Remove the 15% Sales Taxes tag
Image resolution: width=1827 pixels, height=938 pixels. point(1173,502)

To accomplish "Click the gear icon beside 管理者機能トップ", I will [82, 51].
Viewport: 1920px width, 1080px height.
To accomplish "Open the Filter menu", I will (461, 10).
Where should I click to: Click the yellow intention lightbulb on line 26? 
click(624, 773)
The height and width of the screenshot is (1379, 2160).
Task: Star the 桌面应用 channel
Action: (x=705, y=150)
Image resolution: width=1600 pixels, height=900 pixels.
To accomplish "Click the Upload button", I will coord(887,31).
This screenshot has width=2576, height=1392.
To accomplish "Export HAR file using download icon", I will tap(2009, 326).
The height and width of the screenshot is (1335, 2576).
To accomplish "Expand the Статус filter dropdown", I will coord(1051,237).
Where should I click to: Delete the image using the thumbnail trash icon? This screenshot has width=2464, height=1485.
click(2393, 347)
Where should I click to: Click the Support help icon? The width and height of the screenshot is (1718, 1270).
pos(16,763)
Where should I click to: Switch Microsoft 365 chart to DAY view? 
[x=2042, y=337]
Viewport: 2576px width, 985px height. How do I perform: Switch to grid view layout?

> [EXERCISE AIM] Every line of the data is to be retyped without alteration.

> [YOUR SOLUTION]
Remove the 15% Sales Taxes tag
Image resolution: width=1827 pixels, height=938 pixels. point(1173,502)

To accomplish "Click the gear icon beside 管理者機能トップ", I will [82, 51].
Viewport: 1920px width, 1080px height.
To accomplish "Open the Filter menu", I will (461, 10).
Where should I click to: Click the yellow intention lightbulb on line 26? 
click(624, 773)
The height and width of the screenshot is (1379, 2160).
Task: Star the 桌面应用 channel
Action: (x=705, y=150)
Image resolution: width=1600 pixels, height=900 pixels.
To accomplish "Click the Upload button", I will coord(887,31).
This screenshot has width=2576, height=1392.
To accomplish "Export HAR file using download icon", I will tap(2009, 326).
The height and width of the screenshot is (1335, 2576).
To accomplish "Expand the Статус filter dropdown", I will coord(1051,237).
Where should I click to: Delete the image using the thumbnail trash icon? This screenshot has width=2464, height=1485.
click(2393, 347)
Where should I click to: Click the Support help icon? The width and height of the screenshot is (1718, 1270).
pos(16,763)
Where should I click to: Switch Microsoft 365 chart to DAY view? 
[x=2042, y=337]
Viewport: 2576px width, 985px height. How do I perform: Switch to grid view layout?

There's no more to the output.